Golden Lady, lavoratori davanti ai cancelli

4 Settembre 2014

Gissi, nuovo sit-in per chiedere l’attenzione dei politici. Sider Vasto: ok al concordato preventivo

VASTO. Che fine ha fatto la riconversione dell’ex calzificio Golden Lady? Perché non affiancare alla Wollo, indicata dalla società mantovana andata via, altre ditte esperte nella riconversione delle attività per trovare imprenditori disposti ad investire in Abruzzo? Sono solo alcune delle domande che si pongono e che pongono alle istituzioni gli ex lavoratori della Golden Lady: 300 persone che da due anni sono in attesa di una soluzione. Domani ci sarà un nuovo presidio davanti alla fabbrica di contrada Terzi, nella zona industriale di Gissi. Intanto a Vasto il tribunale ha concesso alla Sider Vasto il concordato preventivo. «Il nostro futuro resta una incognita», rimarcano i 50 lavoratori.

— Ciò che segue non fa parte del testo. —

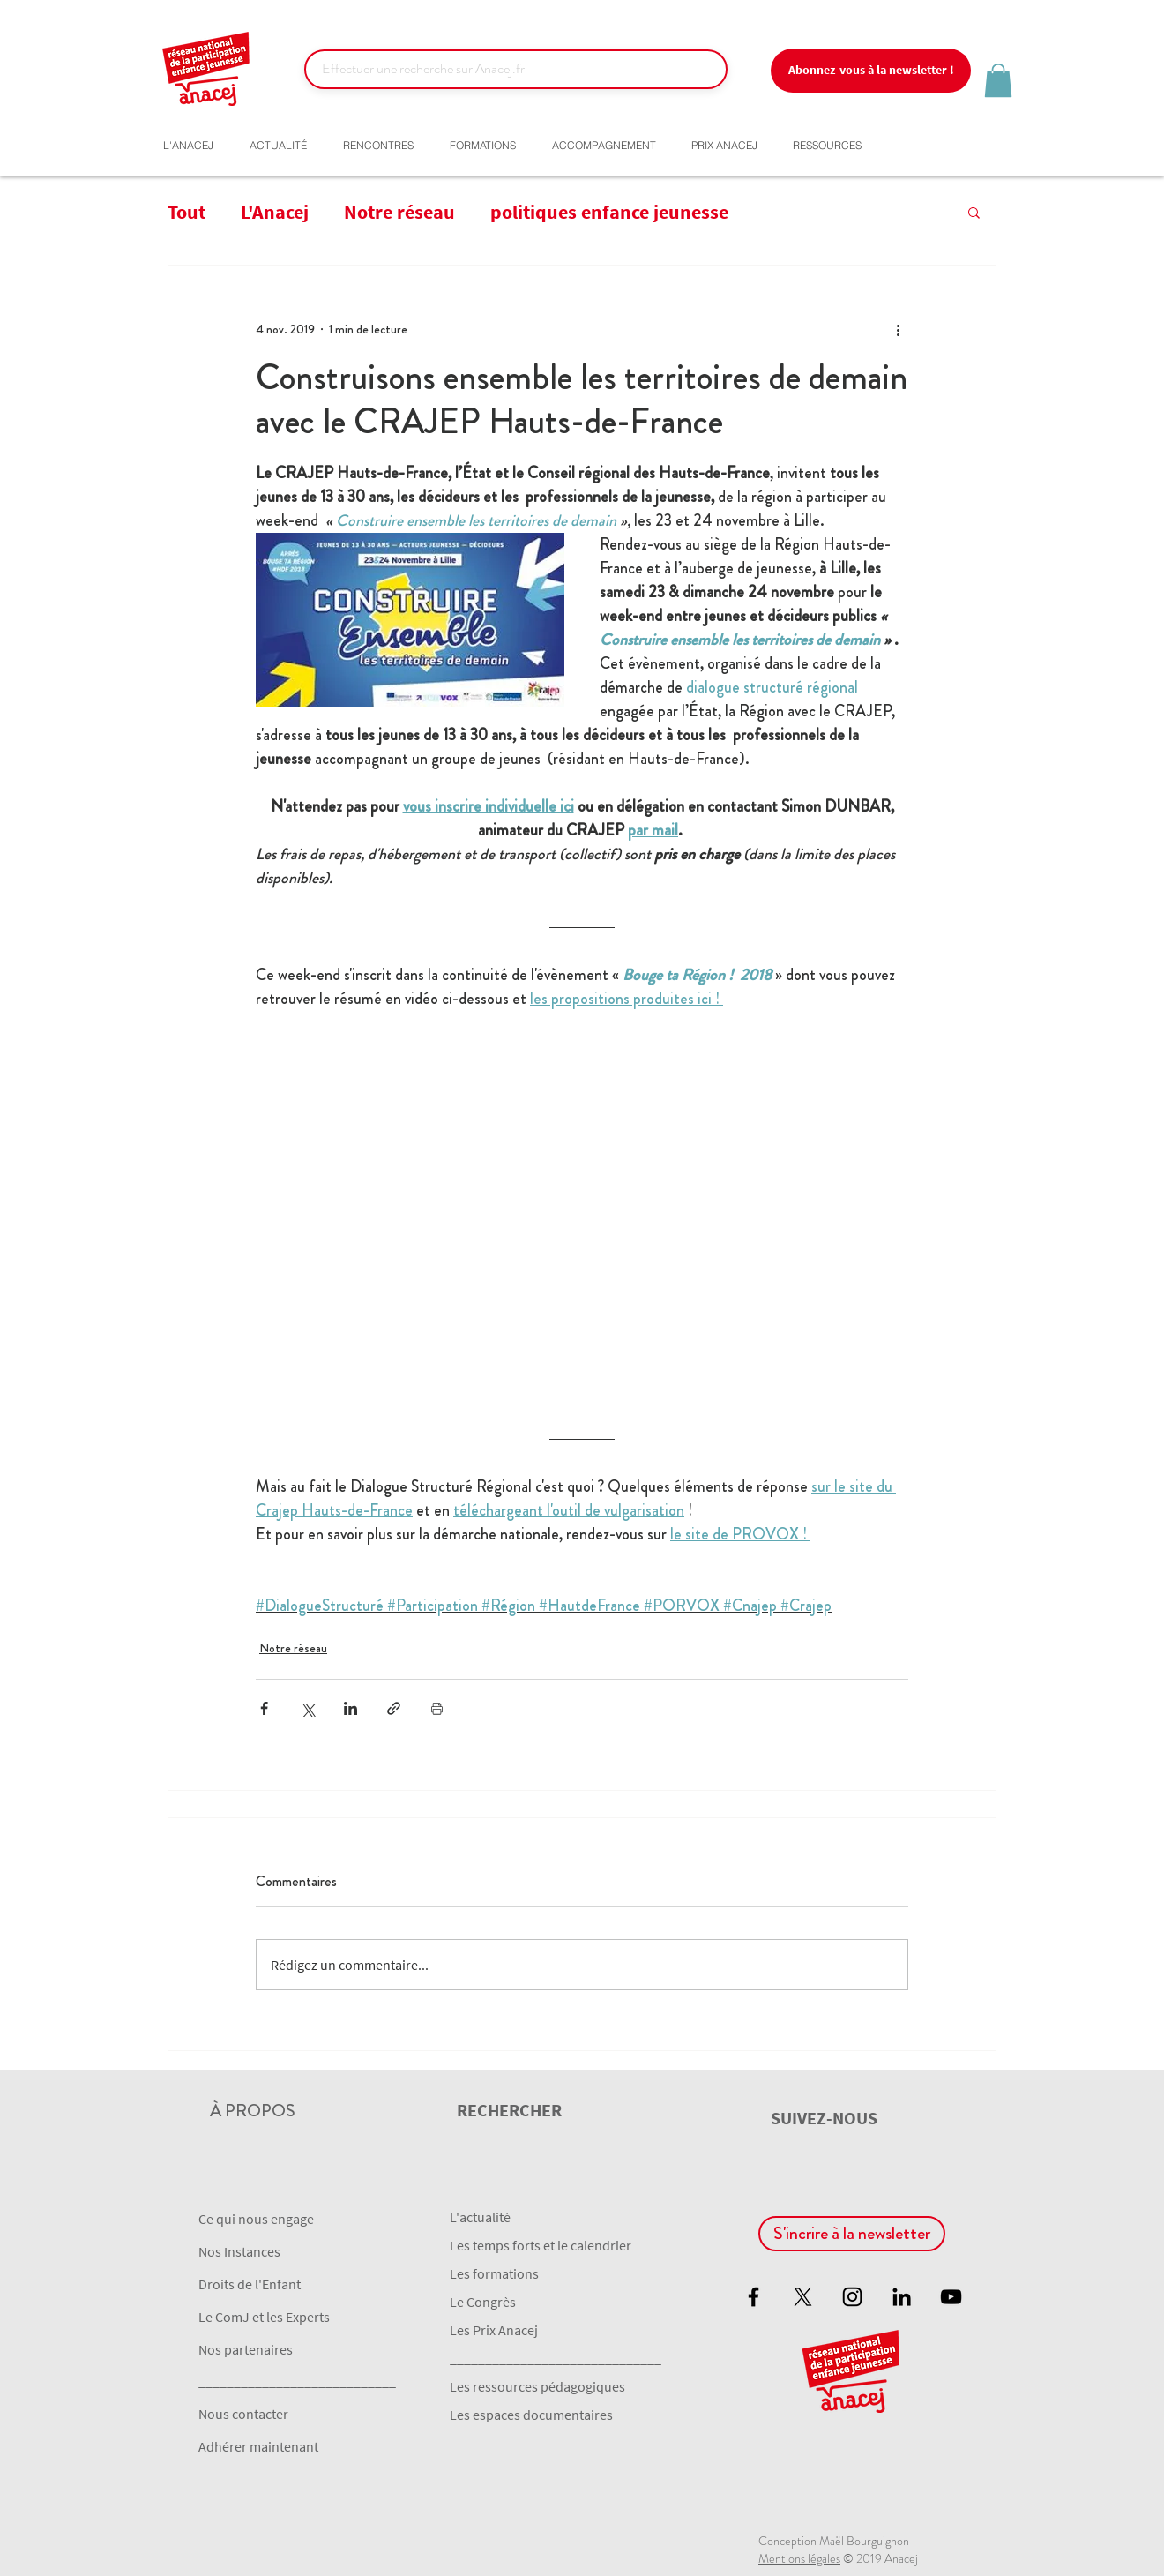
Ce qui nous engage (256, 2219)
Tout (186, 211)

Golden Lady. A settembre 60 lavoratori su 300 avrebbero dovuto cominciare a lavorare. Per altri era stata annunciata una soluzione a breve. «La realtà è che non è successo assolutamente nulla», protestano i lavoratori. Ad agosto i rappresentanti sindacali di Cgil, Cisl e Uil hanno chiesto lumi in proposito. All’orizzonte c’è solo buio fitto. Attraverso le pagine di Facebook i lavoratori si sono dati appuntamento per domani mattina davanti all’ex fabbrica di calze. Loro non mollano e i sindacati continuano ad essere al loro fianco. Da Roma però non arrivano più notizie e il nuovo governo regionale non appare così attivo come aveva promosso. I 300 operai della ex Golden Lady chiamano ancora una volta a raccolta tutti coloro che possono aiutarli ad uscire dal labirinto dell’oblio.

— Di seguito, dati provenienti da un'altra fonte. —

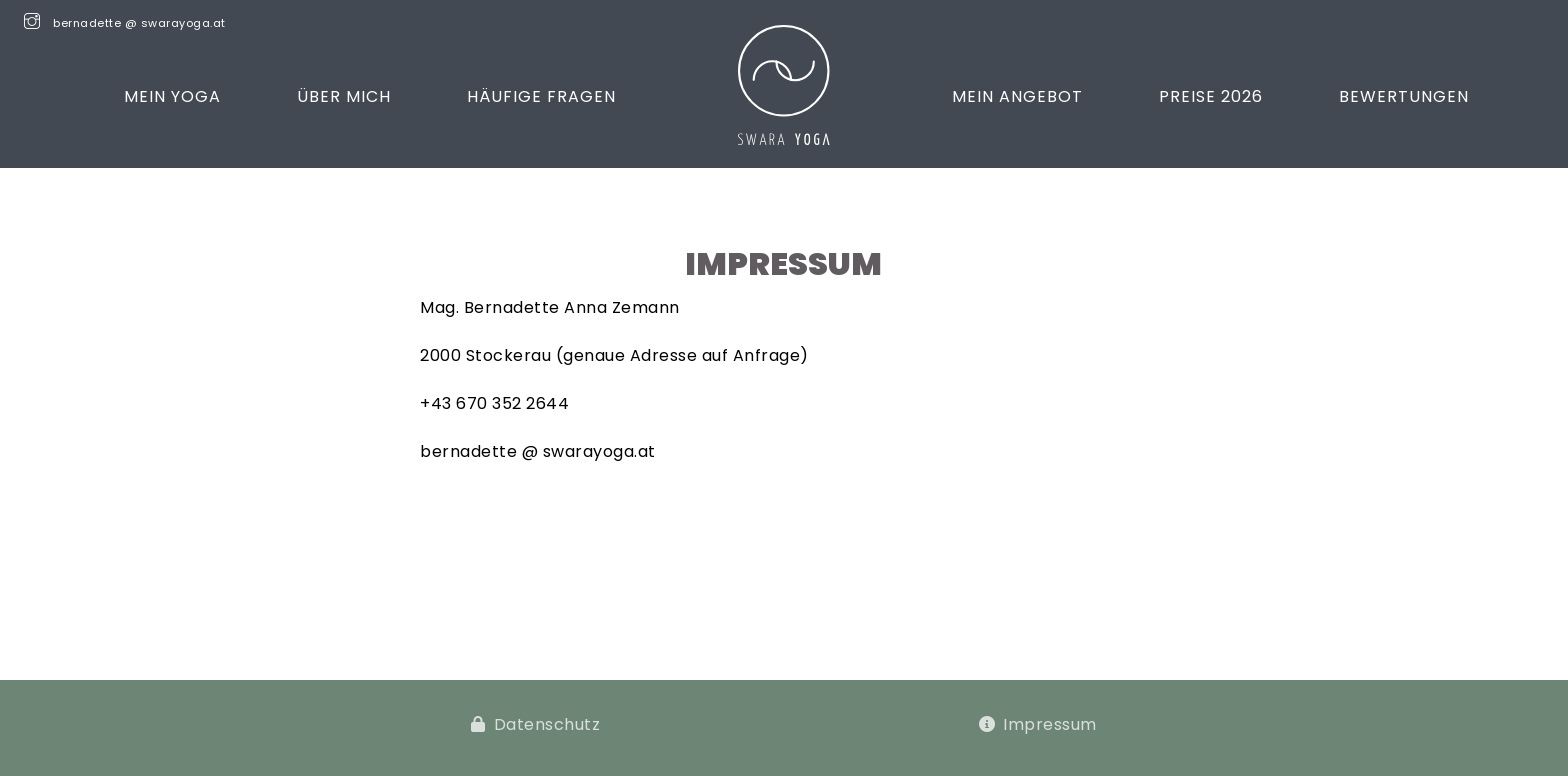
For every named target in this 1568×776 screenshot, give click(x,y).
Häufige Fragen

Sider Vasto. Il giudice del lavoro del tribunale di Vasto, Elio Bongrazio, ha accolto la richiesta di concordato preventivo presentata dalla proprietà della Sider. Il 30 ottobre a pronunciarsi saranno i creditori. Lo faranno davanti a Fernando Pignatelli, il commissario nominato dal giudice. Solo dopo quella data sarà possibile tirare le somme. Quello che al momento interessa di più ai lavoratori è la proroga della cassa integrazione in deroga. Il prossimo 8 settembre il comitato di crisi della Regione comunicherà se potrà rifinanziare la cassa integrazione guadagni in deroga e in caso affermativo fino a quando. «Intanto sarebbe importante riuscire a riscuotere almeno una delle mensilità arretrate», dicono i lavoratori che aspettano ancora di ricevere gli emolumenti di maggio, giugno e luglio. (p.c.)